Le bailleur peut également prendre l'initiative en délivrant un congé avec offre de renouvellement au moins 6 mois avant l'échéance, par acte de commissaire de justice. Ce congé peut proposer un renouvellement avec un nouveau loyer.

⚠️Attention : si aucune des parties ne se manifeste avant l'échéance, le bail se poursuit par tacite prolongation aux mêmes conditions. Le locataire conserve son droit au renouvellement, mais si la durée effective du bail dépasse 12 ans, le loyer du bail renouvelé peut être déplafonné.

La fixation du nouveau loyer

Lors du renouvellement, le loyer est en principe plafonné. Il ne peut pas excéder la variation de l'indice trimestriel des loyers commerciaux (ILC) ou de l'indice des loyers des activités tertiaires (ILAT), selon l'indice applicable au bail.

Loyer plafonné : le nouveau loyer est calculé en appliquant la variation de l'indice de référence au loyer en cours. Si l'indice a augmenté de 8% sur la période concernée, le nouveau loyer ne pourra en principe pas dépasser le loyer actuel majoré de 8%.

Négociation : les parties peuvent librement convenir d'un loyer différent du loyer plafonné, à la hausse comme à la baisse, dans le cadre d'une négociation amiable.

Le déplafonnement du loyer

Le bailleur peut demander un déplafonnement du loyer afin de le rapprocher de la valeur locative de marché. Ce déplafonnement n'est possible que dans certains cas précis :

  • Le bail s'est poursuivi pendant plus de 12 ans en raison d'une tacite prolongation
  • Une modification notable des facteurs locaux de commercialité, comme une nouvelle desserte de transport, des travaux d'urbanisme ou une évolution significative du flux commercial
  • Un changement d'activité du locataire, notamment en cas de déspécialisation
  • Des travaux d'amélioration réalisés par le bailleur, lorsqu'ils ont une incidence sur la valeur locative des locaux

Lissage du déplafonnement : lorsque le déplafonnement est accordé, l'augmentation de loyer est lissée dans le temps. Elle ne peut pas excéder 10% par an du loyer acquitté l'année précédente, conformément à l'article L 145-34 du Code de commerce.

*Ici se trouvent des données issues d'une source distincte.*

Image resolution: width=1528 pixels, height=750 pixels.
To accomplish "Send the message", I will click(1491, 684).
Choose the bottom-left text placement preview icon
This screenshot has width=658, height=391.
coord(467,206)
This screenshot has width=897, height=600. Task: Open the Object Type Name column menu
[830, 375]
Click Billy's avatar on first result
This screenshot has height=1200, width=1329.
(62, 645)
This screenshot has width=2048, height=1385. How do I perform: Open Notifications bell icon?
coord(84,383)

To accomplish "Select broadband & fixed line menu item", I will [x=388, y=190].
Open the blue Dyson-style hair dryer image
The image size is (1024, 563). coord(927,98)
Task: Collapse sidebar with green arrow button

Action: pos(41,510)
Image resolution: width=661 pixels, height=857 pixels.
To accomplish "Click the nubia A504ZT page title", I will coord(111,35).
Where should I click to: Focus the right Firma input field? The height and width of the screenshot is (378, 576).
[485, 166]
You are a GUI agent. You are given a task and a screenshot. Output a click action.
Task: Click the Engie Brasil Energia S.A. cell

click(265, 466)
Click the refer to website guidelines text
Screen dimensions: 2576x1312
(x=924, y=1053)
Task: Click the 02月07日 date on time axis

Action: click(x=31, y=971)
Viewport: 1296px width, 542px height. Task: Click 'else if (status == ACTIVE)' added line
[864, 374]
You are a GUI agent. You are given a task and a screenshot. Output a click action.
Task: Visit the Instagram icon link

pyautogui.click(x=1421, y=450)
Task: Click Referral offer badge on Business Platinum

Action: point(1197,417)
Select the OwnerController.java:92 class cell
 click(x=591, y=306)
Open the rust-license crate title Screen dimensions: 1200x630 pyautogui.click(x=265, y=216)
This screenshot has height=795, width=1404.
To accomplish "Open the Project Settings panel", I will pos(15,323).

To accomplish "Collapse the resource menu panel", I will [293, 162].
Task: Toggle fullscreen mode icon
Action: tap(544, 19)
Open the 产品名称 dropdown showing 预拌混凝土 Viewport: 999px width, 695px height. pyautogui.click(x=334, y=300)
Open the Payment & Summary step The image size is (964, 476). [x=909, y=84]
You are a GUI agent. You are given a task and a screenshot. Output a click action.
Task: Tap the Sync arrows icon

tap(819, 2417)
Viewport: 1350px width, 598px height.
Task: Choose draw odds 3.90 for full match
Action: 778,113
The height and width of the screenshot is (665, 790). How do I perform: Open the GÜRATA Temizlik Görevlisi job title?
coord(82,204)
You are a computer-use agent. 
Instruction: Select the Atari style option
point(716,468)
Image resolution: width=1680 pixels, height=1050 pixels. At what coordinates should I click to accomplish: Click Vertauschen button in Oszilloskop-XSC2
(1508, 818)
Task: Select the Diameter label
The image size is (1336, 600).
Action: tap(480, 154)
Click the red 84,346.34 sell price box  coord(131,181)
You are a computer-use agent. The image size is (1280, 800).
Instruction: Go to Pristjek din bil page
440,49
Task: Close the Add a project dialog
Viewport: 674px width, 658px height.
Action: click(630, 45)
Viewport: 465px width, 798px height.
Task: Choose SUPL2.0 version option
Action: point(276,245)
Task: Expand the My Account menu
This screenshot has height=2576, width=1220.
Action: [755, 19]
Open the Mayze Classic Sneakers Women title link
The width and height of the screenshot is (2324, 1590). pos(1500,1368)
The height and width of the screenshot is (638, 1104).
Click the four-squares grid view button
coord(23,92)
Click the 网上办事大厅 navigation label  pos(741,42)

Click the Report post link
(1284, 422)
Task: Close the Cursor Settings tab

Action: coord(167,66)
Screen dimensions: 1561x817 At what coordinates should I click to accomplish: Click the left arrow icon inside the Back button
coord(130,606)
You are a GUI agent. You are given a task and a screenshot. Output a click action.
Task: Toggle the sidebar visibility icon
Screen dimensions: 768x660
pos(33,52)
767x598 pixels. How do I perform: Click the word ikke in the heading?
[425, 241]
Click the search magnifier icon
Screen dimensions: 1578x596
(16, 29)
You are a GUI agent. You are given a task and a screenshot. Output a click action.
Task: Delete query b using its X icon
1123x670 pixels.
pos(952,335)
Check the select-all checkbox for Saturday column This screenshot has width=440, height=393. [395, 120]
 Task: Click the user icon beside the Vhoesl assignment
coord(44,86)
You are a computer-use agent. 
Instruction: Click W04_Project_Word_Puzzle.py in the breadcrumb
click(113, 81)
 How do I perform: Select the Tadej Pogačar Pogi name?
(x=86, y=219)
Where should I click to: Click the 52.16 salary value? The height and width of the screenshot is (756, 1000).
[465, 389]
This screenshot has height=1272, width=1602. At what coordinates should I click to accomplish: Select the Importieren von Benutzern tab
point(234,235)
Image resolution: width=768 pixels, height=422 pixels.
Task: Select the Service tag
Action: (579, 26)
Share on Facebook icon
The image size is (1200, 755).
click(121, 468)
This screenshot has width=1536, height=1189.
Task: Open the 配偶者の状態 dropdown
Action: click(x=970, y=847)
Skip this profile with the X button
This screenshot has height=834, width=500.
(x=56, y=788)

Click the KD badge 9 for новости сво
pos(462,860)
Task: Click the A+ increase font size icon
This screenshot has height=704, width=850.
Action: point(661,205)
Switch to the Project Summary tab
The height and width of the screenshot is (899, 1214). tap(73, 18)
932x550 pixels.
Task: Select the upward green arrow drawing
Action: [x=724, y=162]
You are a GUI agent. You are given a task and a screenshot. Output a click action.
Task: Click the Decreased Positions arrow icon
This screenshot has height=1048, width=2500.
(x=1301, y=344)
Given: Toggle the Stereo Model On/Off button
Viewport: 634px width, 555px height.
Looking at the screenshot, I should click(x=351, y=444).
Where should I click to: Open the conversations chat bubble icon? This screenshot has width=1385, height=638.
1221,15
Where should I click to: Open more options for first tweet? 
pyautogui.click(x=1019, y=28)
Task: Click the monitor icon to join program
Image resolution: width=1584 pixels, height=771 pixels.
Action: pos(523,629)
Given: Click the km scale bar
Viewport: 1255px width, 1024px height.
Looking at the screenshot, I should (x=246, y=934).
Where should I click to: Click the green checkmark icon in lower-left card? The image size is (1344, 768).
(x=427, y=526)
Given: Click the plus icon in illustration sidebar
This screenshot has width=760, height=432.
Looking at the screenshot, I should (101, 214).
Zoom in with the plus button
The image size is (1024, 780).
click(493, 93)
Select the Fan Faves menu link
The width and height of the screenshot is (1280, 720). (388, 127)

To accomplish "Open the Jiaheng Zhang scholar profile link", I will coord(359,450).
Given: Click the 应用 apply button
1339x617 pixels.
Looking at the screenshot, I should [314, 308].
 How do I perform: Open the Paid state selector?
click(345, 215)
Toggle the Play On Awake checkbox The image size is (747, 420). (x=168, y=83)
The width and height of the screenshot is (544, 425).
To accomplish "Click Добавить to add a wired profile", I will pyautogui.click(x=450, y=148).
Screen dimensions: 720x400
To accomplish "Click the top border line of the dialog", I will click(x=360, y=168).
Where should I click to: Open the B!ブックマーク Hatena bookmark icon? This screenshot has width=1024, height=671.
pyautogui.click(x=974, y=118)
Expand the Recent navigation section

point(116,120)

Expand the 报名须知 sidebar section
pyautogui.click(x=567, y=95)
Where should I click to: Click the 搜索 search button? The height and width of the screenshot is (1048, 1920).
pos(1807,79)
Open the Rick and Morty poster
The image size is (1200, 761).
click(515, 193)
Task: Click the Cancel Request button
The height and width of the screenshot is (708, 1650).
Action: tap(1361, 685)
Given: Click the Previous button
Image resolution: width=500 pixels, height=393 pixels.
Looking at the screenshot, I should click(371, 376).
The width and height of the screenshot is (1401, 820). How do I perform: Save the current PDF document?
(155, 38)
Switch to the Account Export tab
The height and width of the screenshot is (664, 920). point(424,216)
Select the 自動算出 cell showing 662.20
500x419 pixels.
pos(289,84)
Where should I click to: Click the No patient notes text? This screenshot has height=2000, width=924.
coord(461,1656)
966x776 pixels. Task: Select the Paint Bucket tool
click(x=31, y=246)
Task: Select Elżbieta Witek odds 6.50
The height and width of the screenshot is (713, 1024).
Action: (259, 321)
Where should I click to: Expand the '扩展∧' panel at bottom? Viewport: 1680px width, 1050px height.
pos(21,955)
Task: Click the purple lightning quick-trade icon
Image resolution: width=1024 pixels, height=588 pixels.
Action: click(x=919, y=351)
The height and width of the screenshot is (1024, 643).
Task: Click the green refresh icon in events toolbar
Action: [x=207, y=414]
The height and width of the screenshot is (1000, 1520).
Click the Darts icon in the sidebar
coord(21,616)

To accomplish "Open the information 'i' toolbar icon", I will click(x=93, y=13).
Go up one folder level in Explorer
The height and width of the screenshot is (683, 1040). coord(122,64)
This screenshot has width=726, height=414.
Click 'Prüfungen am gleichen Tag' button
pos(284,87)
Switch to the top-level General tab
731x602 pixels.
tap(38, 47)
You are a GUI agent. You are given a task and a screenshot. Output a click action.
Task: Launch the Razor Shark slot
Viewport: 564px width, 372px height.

Le refus de renouvellement

Le bailleur peut refuser le renouvellement du bail, mais cette décision a un coût potentiellement élevé :

  • Indemnité d'éviction : sauf exception, le bailleur doit verser une indemnité destinée à compenser le préjudice subi par le locataire. Son montant peut notamment tenir compte de la valeur du fonds de commerce, du droit au bail, des frais de réinstallation et des frais accessoires
  • Refus sans indemnité : le bailleur peut refuser le renouvellement sans indemnité uniquement dans certains cas, notamment en présence d'un motif grave et légitime, comme un défaut de paiement ou un manquement sérieux aux obligations du bail
  • Reprise pour travaux : le bailleur peut invoquer certains projets de travaux ou de reconstruction, sous réserve de respecter les conditions prévues par le statut des baux commerciaux

Conclusion

Le renouvellement du bail commercial après 9 ans est un moment clé de la relation bailleur-locataire en immobilier d'entreprise. La maîtrise des délais, la compréhension du mécanisme de plafonnement et la connaissance des cas de déplafonnement sont essentiels pour négocier au mieux cette étape. Anticiper le renouvellement plusieurs mois à l'avance permet d'aborder la négociation en position de force.